Yesterday started good. Some short rain shower shortly after leaving Castlebar (so once again a stop to put on the rain protection and then take off after ten minutes, but without the changing I would have been soaked). Then nice sun for maybe two hours. Fast and easy cycling for the first 50 kilometres. The area of Lough Conn is just great, but when I left it became cloudy and also some misty rain started from time to time. It also becomes autumn, what normally would be good, but if it means this bad weather, it isn't.

Cycling the N 59 from Ballina up to Sligo was definitely the wrong idea. Road and landscape are just boring – just a straight way with continuous ups and downs. And I don't realize an uphill, I'm just thinking: "Oh I'm not that fast, seems I'm more in a comfortable mood right now", and when it goes downhill I become clear. But it's nothing nice about this. Give me winding roads in interesting landscape, and I don't care about if it's hilly!

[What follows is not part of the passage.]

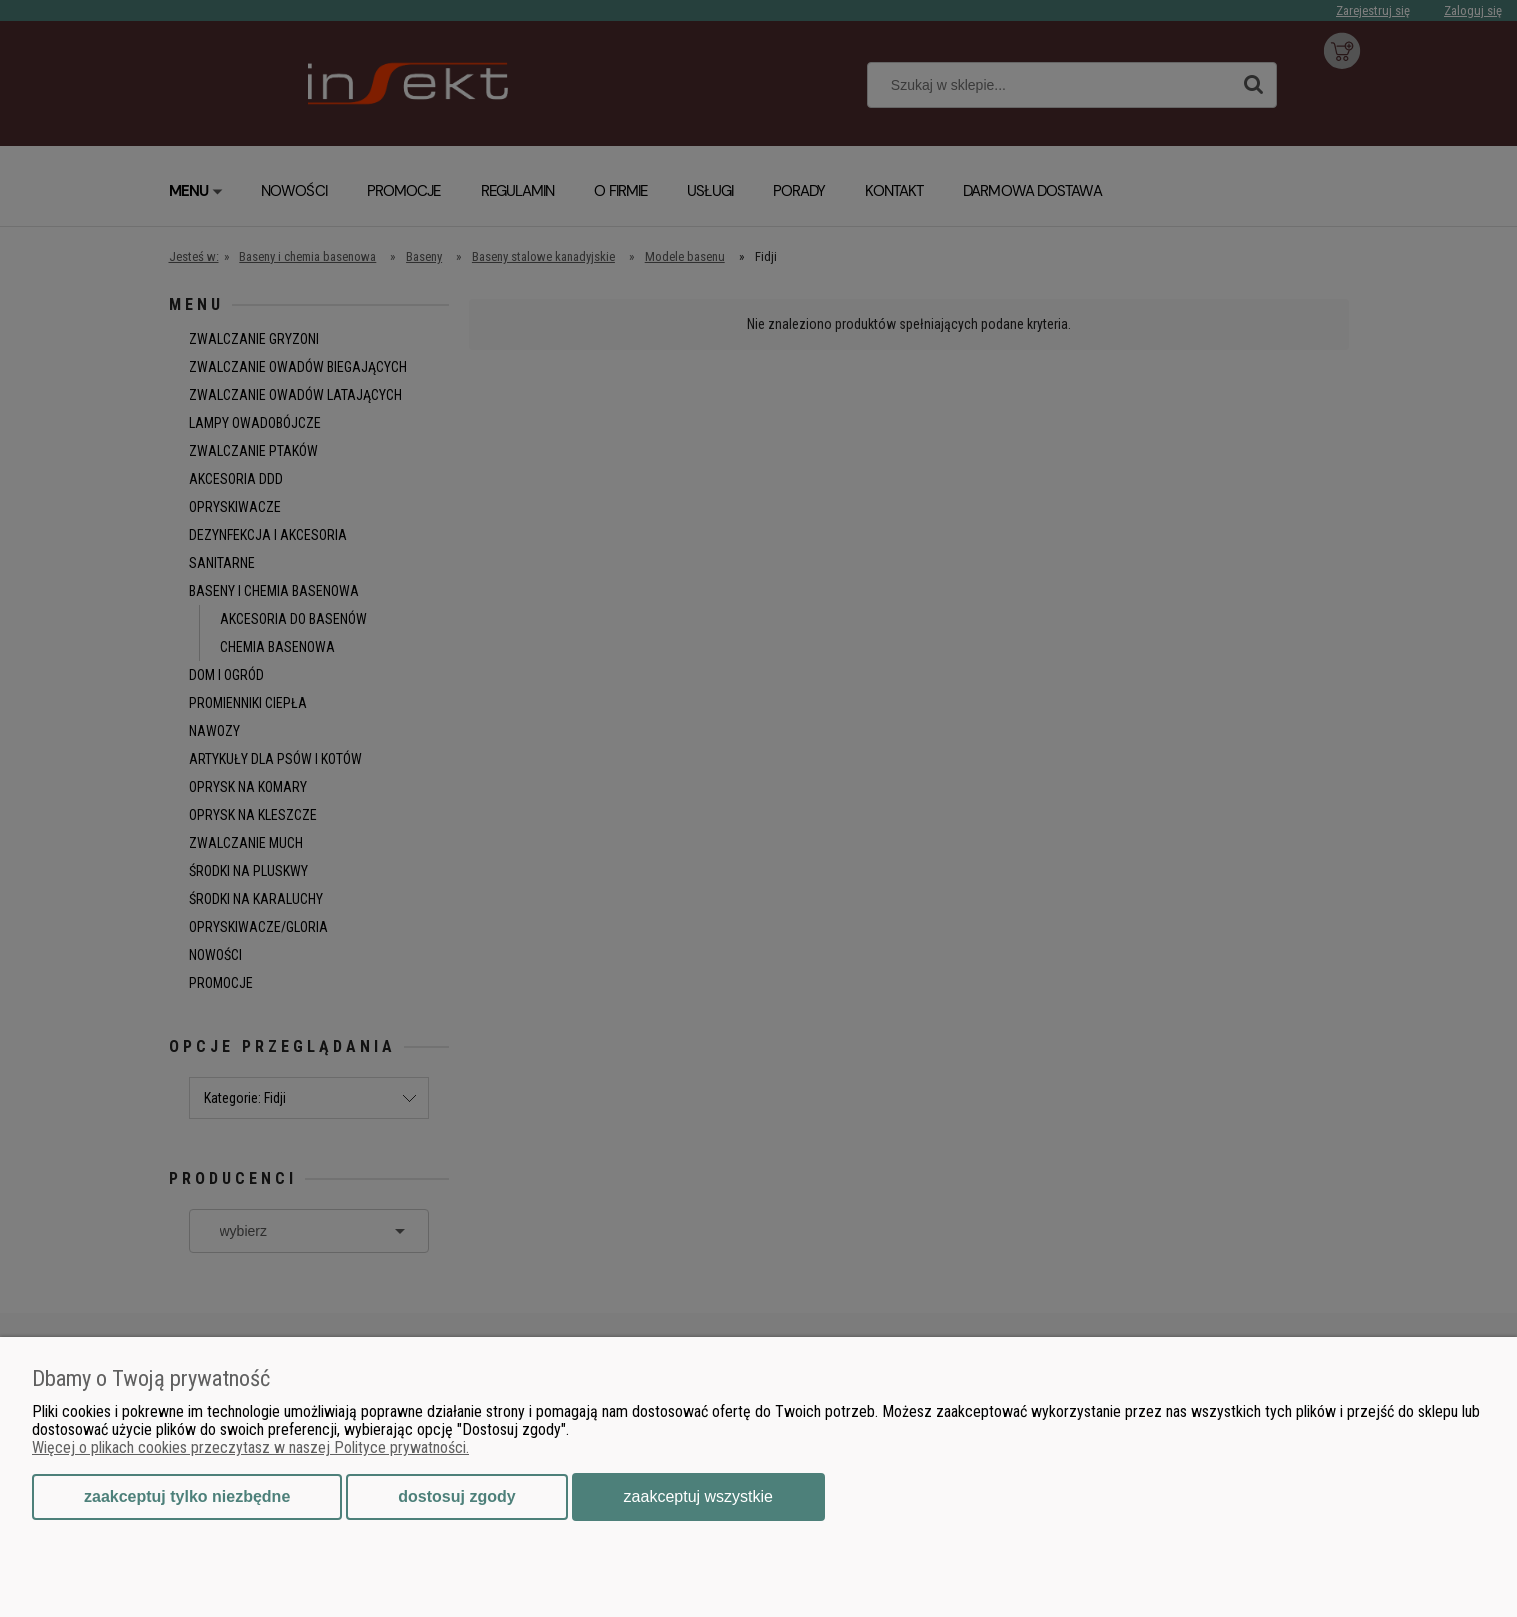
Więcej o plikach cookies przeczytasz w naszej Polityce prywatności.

I had an acceptance for hosting me in Sligo, but no contact details – neither an address nor a phone number, so I hoped for a couchsurfing message when I arrived in Sligo, what I did after 110 kilometres at 5 P.M., but no message. I thought about going on after some warm food. but after being on the N 15 for two kilometres without any chance to cross a nice pub or restaurant, I decided to return – I definitely wouldn't cycle this disgusting road! And while thinking so I also didn't see any usage for going on to the North. And the fact, that I didn't had any contact details of my host in Ballylifllin confirmed my resolution.

So at least I found a good place to eat in Sligo and to think about how to go on. I felt really frustrated. Not about power. Not about no cycling anymore. It's just that I don't like it here at all. I don't feel comfortable. So I don't have to stay here. But nevertheless I could have cried. The nice woman in the Café Society helped me a lot when let me use her private internet access and also her phone and actually helped me to guide Kate, my host in Sligo (who meanwhile had answered again, so mow a I had a mobile number), to her place – Kate was so lovely to pick me up (I felt really lost in this town, I'm too sensitive to traffic and crowd). So it wasn't that easy but after some trouble we met.

Sligo has lot's of traffic, all in a one way street system… I don't feel comfortable in all these towns, Limerick doesn't seem so unusual at all. I love these small villages with all these colourful little shops, but not the towns. I don't know if it's because of the weather or the North – maybe people are different here. Maybe I have to much insight in people's daily routine and can't see any beauty in it any longer. Maybe people told me to much about the real Irish, what just means their experiences as a foreigner in this country. I don't know. At the moment I'm looking much more forward to cycle France.